Additionally, I have looked at a number of other forums and I have not found one discussing this aspect.

Thanks

Answer 1

Using probability approximations :

$P$(no collision among $n$ people) = (1 - $\frac{1}{365}) \times (1-\frac{2}{365})\times ...\times (1-\frac{n-1}{365}) = \prod_{i = 1}^{n-1}(1-\frac{i}{365})$

$1 - i < e^{-i}$ via Taylor series and if $\frac{i}{N} << 1$ (which is often the case in crypto) $e^{-\frac{i}{N}} \sim 1-\frac{i}{N}$.

So we can write :

$\prod_{i = 1}^{n-1}(1-\frac{i}{365}) \approx \prod_{i = 1}^{n-1}e^{-\frac{i}{365}} = e^{-\frac{1+2+...+n-1}{365}}=e^{-\frac{n(n-1)}{2 \times 365}}$.

$P$(having at least one collision among $n$ people) $=1-e^{-\frac{n(n-1)}{2 \times 365}}$

if we set the probability to be exactly $0.5$ :

$0.5 = 1-e^{-\frac{n(n-1)}{2 \times 365}}$

$0.5 = e^{-\frac{n(n-1)}{2 \times 365}}$

$ln(\frac{1}{2}) = -\frac{n(n-1)}{730}$

$n(n-1) = 730 \times ln(2)$

Now you have two ways :

1. Resolve it considering a polynomial in $n$
2. Use approximation for $n >> 1$ : $n^2 \approx n(n-1)$

Using 1 :

$n^2 - n - 730 \times ln(2) = 0$ gives two roots but we consider only the positive : $n_1 = 23$ with $\Delta = (-1)^2 - 4 \times 1 \times (-730) \times ln(2) \approx 2025$.

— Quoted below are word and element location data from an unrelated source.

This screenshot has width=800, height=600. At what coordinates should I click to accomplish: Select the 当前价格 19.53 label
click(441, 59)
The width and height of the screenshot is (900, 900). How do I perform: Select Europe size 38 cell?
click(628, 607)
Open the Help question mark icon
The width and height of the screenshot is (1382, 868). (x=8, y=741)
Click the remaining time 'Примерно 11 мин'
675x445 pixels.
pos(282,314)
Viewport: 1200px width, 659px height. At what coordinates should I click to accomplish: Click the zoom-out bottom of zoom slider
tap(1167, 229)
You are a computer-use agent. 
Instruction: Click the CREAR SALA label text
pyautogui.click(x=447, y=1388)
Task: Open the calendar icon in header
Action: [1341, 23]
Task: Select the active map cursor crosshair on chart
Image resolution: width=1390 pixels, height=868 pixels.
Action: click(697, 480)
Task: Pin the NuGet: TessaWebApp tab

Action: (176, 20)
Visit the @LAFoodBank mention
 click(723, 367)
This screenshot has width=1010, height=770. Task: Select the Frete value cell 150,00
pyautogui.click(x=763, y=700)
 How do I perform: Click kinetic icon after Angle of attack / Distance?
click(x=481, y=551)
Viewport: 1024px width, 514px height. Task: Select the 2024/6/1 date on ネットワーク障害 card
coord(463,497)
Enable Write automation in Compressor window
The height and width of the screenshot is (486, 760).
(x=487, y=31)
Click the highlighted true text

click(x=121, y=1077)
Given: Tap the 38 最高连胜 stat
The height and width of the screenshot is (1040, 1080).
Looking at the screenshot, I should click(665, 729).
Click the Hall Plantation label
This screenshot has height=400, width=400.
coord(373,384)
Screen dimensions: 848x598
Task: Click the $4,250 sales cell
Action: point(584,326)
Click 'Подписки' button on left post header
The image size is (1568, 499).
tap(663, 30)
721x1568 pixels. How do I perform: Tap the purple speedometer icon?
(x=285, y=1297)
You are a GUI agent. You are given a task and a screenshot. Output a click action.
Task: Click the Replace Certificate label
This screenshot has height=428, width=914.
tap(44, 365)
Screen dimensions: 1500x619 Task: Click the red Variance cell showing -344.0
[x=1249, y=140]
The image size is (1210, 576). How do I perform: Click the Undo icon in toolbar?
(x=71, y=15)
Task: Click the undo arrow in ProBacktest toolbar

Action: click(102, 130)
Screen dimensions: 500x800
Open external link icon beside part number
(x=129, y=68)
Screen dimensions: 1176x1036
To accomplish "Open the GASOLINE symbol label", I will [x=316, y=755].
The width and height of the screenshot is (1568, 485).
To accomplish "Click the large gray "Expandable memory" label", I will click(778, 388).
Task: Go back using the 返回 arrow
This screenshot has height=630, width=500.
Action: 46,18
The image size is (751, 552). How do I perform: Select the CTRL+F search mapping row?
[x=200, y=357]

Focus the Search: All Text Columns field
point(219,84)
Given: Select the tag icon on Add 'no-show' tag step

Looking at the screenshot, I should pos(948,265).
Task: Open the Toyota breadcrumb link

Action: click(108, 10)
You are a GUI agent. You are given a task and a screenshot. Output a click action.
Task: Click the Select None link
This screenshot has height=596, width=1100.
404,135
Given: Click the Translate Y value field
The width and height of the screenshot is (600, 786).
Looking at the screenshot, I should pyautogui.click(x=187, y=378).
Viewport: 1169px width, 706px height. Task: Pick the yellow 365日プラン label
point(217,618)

Finally we might say to have exactly 0.5 probalility of collision we need 23 people.

Notes :

• as stated @lulu you should try to find the minimal $n$ for a probability of at least $0.5$,
• this is an approximation, you should find a real close and inferior to 23,
• there are other methods, I recall doing it with Stirling years ago.